“傳我的命令。”陸景深一字一頓,每個字都帶著血腥的氣息,“從現在開始,封鎖雲城所有的出口!所有的高速、港口、機場、火車站,全部無限期停運!動用陸氏所有的情報網,哪怕把雲城翻過來,哪怕把每一寸地皮都剷平,也要把人給我找出來!”
“是!”陳特助渾身一顫,低頭應道。他知道,從這一刻起,雲城的天,徹底塌了。
不到半個小時,整座雲城陷入了前所未有的死寂與恐慌。
數百輛黑色越野車如潮水般湧上街頭,所有的交通樞紐被全副武裝的黑衣人接管。
刺耳的警笛聲、首升機的轟鳴聲,交織成一張密不透風的網,讓每一個雲城人都嗅到了暴風雨降臨的味道。
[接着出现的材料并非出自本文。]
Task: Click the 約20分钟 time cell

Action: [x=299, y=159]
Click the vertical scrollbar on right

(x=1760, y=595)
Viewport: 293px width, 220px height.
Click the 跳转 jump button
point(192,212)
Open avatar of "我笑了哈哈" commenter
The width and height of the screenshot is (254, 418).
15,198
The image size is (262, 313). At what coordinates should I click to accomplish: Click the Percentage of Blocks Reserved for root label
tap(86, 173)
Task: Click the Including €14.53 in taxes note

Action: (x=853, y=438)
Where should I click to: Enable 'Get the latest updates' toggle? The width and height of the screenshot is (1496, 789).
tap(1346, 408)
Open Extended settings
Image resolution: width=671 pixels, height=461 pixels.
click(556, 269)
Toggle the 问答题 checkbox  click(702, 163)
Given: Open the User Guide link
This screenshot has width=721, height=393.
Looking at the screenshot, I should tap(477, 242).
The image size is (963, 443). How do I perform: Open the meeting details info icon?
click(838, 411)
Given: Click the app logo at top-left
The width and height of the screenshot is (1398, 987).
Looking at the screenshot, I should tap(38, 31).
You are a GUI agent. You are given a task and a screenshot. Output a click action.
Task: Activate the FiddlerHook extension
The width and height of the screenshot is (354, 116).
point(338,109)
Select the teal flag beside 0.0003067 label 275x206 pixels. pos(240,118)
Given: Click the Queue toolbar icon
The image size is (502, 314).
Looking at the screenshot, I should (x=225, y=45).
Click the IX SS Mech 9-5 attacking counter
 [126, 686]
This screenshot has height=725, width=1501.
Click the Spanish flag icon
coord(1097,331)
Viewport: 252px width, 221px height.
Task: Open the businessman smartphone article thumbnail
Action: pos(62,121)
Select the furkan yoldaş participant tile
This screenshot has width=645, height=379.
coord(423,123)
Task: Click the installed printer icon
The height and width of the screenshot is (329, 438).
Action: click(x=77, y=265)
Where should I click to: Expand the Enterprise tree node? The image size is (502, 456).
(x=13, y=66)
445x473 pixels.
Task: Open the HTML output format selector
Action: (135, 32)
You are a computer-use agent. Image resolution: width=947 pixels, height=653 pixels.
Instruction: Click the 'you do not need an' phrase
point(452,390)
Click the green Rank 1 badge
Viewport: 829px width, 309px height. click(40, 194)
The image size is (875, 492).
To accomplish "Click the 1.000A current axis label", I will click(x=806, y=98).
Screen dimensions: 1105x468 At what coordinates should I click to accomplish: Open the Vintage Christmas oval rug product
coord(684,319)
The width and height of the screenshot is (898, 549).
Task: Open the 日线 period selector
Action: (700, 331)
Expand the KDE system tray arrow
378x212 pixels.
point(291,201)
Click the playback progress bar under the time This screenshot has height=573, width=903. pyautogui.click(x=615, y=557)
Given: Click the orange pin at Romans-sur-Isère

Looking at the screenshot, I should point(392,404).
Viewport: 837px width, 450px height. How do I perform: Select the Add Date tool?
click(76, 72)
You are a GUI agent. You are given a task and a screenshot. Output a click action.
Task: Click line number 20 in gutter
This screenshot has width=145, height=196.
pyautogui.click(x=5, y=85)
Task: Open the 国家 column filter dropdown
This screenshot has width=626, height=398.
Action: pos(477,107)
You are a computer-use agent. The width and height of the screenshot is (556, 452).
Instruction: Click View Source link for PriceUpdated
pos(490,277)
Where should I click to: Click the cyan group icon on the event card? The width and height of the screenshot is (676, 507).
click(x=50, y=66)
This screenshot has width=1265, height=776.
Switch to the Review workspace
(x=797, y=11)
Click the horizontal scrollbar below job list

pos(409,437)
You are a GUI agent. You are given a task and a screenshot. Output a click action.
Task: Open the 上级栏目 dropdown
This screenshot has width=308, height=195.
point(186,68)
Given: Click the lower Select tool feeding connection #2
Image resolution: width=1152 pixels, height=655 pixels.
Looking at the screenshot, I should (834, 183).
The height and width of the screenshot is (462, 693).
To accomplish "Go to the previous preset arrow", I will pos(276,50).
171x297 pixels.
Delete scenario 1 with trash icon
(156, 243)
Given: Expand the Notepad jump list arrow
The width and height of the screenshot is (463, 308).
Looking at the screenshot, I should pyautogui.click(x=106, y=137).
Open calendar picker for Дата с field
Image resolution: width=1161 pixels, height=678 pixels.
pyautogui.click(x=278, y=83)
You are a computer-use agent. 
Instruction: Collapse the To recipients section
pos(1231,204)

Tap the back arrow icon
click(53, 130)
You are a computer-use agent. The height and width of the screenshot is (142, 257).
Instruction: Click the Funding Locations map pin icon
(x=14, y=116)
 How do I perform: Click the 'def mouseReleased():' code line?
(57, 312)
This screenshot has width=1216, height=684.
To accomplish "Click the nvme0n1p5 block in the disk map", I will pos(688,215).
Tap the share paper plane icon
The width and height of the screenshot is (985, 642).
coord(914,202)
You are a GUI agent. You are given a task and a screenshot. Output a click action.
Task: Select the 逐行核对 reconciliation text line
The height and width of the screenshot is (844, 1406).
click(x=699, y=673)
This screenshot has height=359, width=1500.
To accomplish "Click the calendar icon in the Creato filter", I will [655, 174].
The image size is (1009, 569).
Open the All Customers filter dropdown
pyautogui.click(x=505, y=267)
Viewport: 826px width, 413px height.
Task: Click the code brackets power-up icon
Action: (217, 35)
陸景深站在隧道外的空地上,任由凜冽的狂風吹亂他的黑髮。
他手裡緊緊握著手機,指節因為過度用力而泛出青白色。他在等,等那個躲在陰暗角落裡的始作俑者。
終於,手機屏亮起,一個沒有任何歸屬地的陌生號碼在螢幕上詭異地跳動。
陸景深接通電話,卻沒有說話,唯有沉重而粗戾的呼吸聲,透過無線電波,傳遞著那種令人心碎的絕望與足以凍結血液的殺意。
“景深啊,我的好侄子。”電話那頭傳來二叔扭曲而得意的冷笑,伴隨著海風的呼嘯聲,顯得格外刺耳,“看到我送你的這份‘驚喜’了嗎?那隧道里的火光,是不是比你盛大的婚禮還要燦爛?”
“她在哪。”陸景深的聲音平靜得沒有一絲波瀾,卻像是暴風雨來臨前,海面上最後的一抹死寂。
“在哪?當然是在一個你永遠找不到,只有地獄才有的地方。”二叔陰冷地笑了起來,帶著某種變態的快感,“陸景深,你不是不可一世嗎?你不是要送我進地獄嗎?現在你的心尖寵在我手裡,她肚子裡那個還沒出世的小雜種,現在可是疼得厲害呢。你猜猜,在這冰冷的地方,她能撐多久?”
“開出你的條件。”陸景深死死閉上眼,腦海裡全蘇晚星那張蒼白無助、滿是淚痕的臉,心口處彷彿被一柄鈍刀反覆拉扯,疼得幾乎要讓他當場跪倒。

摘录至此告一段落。